◆ **Task set**:
1) In the post on aging and self-image, list the adjectives naming what we use our initiative to be.
2) Resume the post on aging and self-image, going on from its final line.

◆ **Document excerpt**:

I – IMAGE

imagesofhandlight

     Once we give up searching for approval we often find it easier to  

earn respect

     Gloria Steinem

 Aging and life itself require attention and the flow directed inwards. The interior life, the value of the inside of being, the ability to muster reflection upon what has happened and is happening. The intellect, intensity and the use of our initiative to be inventive, intense, intriguing and intuitive. These are all parts of creativity and valuable parts of being a woman. There are many ways we can make sense of what has been and prepare for what will be. Yet, we might not take advantage of them, or tailor them to what fits or slough them off as too complicated, too simple, too much trouble or difficult. We excuse ourselves with doing rather than being and the outer world supports this. We need now to amass the courage to confront the images, illusions, delusions and the issues of being through the stages of aging.

 The issues of aging impress themselves upon us. They press us with inner movement to gain attention. The energy for this arises from the unconscious spaces. We are charged to make sense of it, even ethically and morally to honor the interior, the introvert, the private self and in this way, to make statements about our individuality, specialness, unique being from the inside out.

 Can you imagine being 20 and looking in the mirror to see yourself at 60? It is an experience of life smashing into an image you cannot really hold. You cannot imagine how you will look or how you will feel. To yourself and to others. You cannot know what will evolve through all those years, nor that the image of yourself will undergo many iterations. We image ourselves as we are and how we want to be but what actually happens, we cannot do it.

 The following is a story of image a friend recounted. She was at a fair and an artist said she would draw her picture for free if she could use the image to sell her work. The woman agreed. Several weeks later in the post came a package. In it was a note of something to the effect that this was a likeness, not an exact image. The likeness had aged my friend many years into the eighties. Astonishment, dismay, unlovely and then the contemplation of what if this was a true image. Why is it not considered beautiful? What is wrong with the wrinkles writing their years on her face. What if this was the truth and why not?

 We live insular lives, even more now with the fantasy of global connectedness through social media and computers. The reality is also that we are ensconced in our separate worlds, divided, unapproachable and hardly intimate. The sorrow is that Western cultures tend to denigrate age. It becomes reduced to being fear driven through attitudes of indifference and ignorance about appreciating the full life cycle.

 We are charged to create more complete images of aging.

Is the image of yourself now as you imagined it would be?

31 Comments on I – Image

  1. Not thrilled at all with the aging thing. Not ready to be old and dismissed. You’re right we don’t appreciate our elders. When I see the horrific ways some of the aging stars have gone through to stop aging, I’m a lot less unhappy!

    • Thank you for your comment Yolanda.
      Nothing stops aging; it is and it happens. Even the young are in the process of aging. What we individually do with it, consciously, is what matters. It is part of the process one for which we are not so well prepared.

  2. Susans — Gloria Steinem’s quote says it all. At 72, I AM kind of what what I imagined, spiritually, at least. I find that when I image myself, my lifestyle a certain way, it happens; that image must be accompanied by a true and intense passion. It may take a while, though.

    • Noticing the girls growing is an extraordinary something! I can barely believe I have two grown sons. Focusing on the inner is great and the best way to continue being creative.
      I so appreciate your stopping by thank you. I’ve got a lot to catch up with since my return and will check your posts out asap!

(Entries for locating words and elements)
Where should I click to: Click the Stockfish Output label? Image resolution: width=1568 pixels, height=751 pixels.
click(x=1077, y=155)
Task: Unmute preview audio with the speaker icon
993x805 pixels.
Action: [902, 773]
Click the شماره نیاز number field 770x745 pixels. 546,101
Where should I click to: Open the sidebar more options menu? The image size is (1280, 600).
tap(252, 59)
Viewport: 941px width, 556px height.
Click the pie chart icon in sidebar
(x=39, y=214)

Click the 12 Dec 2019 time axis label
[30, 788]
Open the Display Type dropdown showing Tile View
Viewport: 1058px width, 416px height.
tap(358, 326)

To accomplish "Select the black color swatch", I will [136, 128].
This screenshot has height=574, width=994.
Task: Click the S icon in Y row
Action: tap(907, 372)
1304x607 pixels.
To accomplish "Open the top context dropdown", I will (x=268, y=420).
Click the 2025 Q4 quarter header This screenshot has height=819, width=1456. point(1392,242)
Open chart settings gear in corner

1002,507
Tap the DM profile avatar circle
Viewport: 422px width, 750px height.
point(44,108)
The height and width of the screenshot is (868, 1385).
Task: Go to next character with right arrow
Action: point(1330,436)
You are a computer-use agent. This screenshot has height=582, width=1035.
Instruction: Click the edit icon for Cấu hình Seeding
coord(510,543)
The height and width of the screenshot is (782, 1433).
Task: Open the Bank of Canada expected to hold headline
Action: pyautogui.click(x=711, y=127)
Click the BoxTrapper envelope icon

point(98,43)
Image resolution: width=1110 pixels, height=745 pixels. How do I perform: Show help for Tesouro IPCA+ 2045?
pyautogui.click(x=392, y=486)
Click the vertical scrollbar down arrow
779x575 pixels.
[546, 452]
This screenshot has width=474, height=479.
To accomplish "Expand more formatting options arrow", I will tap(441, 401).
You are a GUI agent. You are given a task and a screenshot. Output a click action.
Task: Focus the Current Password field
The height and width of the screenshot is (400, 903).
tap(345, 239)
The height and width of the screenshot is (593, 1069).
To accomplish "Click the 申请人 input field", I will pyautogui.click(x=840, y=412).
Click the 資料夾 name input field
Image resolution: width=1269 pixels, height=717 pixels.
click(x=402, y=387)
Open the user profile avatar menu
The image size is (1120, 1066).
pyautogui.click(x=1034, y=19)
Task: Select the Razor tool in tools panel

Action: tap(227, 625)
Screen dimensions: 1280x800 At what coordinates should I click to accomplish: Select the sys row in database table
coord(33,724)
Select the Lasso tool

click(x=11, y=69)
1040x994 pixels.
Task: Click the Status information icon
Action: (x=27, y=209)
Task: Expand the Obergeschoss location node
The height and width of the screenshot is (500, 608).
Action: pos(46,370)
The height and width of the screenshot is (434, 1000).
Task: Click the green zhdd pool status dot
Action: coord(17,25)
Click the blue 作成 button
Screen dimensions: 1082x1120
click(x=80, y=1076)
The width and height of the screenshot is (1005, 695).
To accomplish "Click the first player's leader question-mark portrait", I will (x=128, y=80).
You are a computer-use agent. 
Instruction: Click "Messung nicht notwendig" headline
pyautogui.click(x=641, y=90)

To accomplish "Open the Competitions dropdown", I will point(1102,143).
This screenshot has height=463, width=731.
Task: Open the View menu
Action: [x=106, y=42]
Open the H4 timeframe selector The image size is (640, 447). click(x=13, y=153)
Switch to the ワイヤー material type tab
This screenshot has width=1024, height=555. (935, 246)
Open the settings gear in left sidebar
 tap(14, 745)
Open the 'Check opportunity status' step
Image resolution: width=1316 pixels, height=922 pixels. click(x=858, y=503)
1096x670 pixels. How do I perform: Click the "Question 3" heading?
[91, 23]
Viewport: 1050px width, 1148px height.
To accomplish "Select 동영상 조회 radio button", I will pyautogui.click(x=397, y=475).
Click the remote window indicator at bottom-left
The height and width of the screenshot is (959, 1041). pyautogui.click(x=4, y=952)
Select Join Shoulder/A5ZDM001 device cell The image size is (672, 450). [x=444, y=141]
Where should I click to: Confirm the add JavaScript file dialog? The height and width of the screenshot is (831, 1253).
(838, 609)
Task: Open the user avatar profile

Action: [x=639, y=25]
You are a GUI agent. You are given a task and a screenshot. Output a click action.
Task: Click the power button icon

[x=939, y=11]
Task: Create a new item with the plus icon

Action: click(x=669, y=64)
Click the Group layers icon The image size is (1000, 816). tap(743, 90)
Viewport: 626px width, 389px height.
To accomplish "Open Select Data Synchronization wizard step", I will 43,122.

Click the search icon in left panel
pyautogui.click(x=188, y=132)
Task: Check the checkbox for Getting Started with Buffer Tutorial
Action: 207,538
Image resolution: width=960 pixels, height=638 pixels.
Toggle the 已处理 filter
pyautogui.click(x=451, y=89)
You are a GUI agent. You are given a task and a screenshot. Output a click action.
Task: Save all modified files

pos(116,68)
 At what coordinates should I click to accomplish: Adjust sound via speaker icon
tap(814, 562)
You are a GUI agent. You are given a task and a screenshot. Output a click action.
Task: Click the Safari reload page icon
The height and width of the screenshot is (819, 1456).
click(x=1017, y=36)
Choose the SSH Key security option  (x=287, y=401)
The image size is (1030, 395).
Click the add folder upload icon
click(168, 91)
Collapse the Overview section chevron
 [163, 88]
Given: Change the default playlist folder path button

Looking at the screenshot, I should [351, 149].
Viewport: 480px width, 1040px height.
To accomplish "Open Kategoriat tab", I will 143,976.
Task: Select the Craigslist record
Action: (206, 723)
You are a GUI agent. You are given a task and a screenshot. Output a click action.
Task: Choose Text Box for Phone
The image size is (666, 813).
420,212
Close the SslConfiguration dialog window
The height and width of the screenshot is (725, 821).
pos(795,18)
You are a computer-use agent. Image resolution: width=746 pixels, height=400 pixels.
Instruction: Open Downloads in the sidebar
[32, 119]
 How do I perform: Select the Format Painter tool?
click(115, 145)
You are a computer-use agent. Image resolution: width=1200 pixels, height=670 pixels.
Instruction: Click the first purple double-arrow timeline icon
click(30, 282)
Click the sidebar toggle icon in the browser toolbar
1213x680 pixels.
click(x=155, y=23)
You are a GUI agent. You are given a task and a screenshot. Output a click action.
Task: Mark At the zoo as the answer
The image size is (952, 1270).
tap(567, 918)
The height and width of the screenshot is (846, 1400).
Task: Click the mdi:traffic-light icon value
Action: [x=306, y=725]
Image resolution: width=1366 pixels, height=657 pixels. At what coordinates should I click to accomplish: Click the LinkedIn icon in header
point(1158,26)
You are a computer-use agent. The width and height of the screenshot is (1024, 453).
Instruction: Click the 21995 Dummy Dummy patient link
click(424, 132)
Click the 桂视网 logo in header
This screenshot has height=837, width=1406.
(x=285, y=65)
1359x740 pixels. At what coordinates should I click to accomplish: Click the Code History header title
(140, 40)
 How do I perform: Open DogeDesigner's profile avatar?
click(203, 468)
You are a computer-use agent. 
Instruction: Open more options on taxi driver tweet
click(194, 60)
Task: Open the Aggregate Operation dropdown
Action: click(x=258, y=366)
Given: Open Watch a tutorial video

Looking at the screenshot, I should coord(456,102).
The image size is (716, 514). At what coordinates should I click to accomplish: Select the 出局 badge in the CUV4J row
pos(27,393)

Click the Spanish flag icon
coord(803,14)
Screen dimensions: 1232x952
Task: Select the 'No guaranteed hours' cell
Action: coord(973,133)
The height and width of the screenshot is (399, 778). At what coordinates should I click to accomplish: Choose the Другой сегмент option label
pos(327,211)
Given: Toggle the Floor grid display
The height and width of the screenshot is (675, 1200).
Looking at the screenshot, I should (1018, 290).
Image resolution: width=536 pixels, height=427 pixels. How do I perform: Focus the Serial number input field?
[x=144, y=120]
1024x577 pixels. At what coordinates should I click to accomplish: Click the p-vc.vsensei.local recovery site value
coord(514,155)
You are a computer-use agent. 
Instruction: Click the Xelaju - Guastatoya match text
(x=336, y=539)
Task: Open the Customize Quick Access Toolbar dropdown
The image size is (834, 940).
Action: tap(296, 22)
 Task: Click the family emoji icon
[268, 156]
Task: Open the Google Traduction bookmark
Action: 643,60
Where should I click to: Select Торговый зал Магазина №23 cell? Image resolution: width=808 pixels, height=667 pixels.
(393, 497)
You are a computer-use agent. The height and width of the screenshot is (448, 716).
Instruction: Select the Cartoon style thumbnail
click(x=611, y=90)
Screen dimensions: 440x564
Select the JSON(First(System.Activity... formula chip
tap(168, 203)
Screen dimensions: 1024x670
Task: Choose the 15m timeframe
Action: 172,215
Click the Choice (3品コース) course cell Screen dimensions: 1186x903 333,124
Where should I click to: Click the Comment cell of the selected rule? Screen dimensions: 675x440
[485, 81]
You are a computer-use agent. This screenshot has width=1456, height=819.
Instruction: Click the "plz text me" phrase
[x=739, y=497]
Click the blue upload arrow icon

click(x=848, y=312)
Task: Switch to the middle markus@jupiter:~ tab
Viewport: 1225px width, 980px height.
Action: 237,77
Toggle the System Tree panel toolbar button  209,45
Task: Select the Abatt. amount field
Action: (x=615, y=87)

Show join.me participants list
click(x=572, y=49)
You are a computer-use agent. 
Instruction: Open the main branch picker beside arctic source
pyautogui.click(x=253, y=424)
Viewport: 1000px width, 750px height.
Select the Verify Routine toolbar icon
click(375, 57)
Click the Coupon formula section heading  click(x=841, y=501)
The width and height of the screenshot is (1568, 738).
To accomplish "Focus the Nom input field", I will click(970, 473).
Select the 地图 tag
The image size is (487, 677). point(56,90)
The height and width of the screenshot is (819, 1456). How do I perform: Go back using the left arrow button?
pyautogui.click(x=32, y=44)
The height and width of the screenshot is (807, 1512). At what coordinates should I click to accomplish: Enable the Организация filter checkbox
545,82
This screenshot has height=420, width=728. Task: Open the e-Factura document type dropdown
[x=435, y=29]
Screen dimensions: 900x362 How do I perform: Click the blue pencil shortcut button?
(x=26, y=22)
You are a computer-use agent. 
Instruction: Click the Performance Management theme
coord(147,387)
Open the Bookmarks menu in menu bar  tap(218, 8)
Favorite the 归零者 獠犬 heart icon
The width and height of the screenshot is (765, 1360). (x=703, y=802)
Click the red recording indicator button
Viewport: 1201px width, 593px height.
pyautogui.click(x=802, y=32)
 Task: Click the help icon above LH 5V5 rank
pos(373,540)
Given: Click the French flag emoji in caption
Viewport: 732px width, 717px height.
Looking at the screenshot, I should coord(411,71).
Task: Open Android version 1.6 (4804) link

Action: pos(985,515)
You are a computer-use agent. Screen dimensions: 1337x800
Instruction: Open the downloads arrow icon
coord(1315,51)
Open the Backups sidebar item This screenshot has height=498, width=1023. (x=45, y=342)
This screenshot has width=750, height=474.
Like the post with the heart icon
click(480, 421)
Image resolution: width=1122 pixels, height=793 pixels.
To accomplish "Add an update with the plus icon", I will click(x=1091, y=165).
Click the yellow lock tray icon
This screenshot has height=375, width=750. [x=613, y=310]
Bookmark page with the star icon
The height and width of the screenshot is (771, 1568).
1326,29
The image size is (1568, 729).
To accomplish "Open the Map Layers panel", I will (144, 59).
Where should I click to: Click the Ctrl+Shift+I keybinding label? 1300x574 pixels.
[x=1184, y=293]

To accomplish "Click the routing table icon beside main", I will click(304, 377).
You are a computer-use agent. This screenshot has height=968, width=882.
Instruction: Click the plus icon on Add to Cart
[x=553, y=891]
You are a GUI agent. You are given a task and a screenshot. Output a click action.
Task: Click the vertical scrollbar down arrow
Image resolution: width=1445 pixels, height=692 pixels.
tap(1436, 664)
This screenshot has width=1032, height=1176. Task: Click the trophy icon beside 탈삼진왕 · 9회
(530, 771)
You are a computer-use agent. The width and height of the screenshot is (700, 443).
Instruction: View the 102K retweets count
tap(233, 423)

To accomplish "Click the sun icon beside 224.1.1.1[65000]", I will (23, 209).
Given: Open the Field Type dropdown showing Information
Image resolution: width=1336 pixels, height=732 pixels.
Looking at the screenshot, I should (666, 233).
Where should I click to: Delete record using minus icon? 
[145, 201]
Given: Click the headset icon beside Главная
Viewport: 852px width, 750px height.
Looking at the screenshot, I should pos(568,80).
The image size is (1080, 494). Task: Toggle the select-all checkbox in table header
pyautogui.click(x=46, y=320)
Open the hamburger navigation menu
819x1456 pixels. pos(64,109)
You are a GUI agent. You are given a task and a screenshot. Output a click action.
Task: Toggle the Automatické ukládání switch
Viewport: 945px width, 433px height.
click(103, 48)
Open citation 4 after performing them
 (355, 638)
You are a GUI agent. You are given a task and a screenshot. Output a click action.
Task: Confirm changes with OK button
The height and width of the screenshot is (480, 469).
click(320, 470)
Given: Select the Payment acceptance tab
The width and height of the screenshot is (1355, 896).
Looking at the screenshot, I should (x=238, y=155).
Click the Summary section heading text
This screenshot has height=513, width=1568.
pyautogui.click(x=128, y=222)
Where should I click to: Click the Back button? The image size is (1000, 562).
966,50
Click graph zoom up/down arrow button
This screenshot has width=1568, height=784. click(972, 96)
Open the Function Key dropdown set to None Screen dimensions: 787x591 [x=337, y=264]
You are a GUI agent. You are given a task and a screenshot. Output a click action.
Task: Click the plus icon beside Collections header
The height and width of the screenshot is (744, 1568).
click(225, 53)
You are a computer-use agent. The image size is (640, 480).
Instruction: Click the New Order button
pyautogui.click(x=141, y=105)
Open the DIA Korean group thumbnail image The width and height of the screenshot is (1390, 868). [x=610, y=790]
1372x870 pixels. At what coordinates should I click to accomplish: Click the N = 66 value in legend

◆ **Responses in order**:
1) inventive, intense, intriguing, intuitive

2)
  3. The image in the mirror still holds, but I see minor changes, some days more pronounced than others. But I know one day the image will be a different me on the outside than on the inside. I hope to accept it and embrace it, and of course to be given the chance to see it. Such a great post, Susan. Thank you!

    • Dear Silvia;
      The inside and outside can be disparate but still remain in connection with each other–and that is what counts…
      Thank you,
      Susan

  4. The years have a tendency to creep up on one until, one day, you look at a photograph taken of you the day before and have trouble recognizing yourself. The mirror lies. The heavily veined hands are not yours. No sense in denying it. Yes, they are.
    Now, in my high 80’s, I have accepted how I look, how I feel, and am content to just “be.” I no longer have anything to prove. My friends, who range from my age to their early twenties, accept me for who I am and we can laugh and cry and carry on. I still work editing or helping people with their writing,and that is most satisfactory. My wish is that, after I make that transition into another dimension, there will be something useful to do and new knowledge to acquire. So, onward and upward!

      • Patricia, thank you for your perspicacious comment. It is inspiring indeed. I popped over to your blog and left a comment. It was a lovely read though sad. The image of your friend Eve will remain.

      • Thank you for commenting. I think women need to help one another face the aging process. After all, we’re all in this together on this planet.

        • Thank you Patricia. This is one of the main reasons that Susan Schwartz in Phoenix, and I in Johannesburg South Africa, are writing about this. Our book ‘Aging & Becoming’ is a work in progress.

  5. Boy, I definitely agree with Pat’s and Robert’s comments. The world no longer treats older citizens as valuable… as if they could provide us with a lesson. We are discounted and made fun of by younger people. It is sad to feel like one has lost respect.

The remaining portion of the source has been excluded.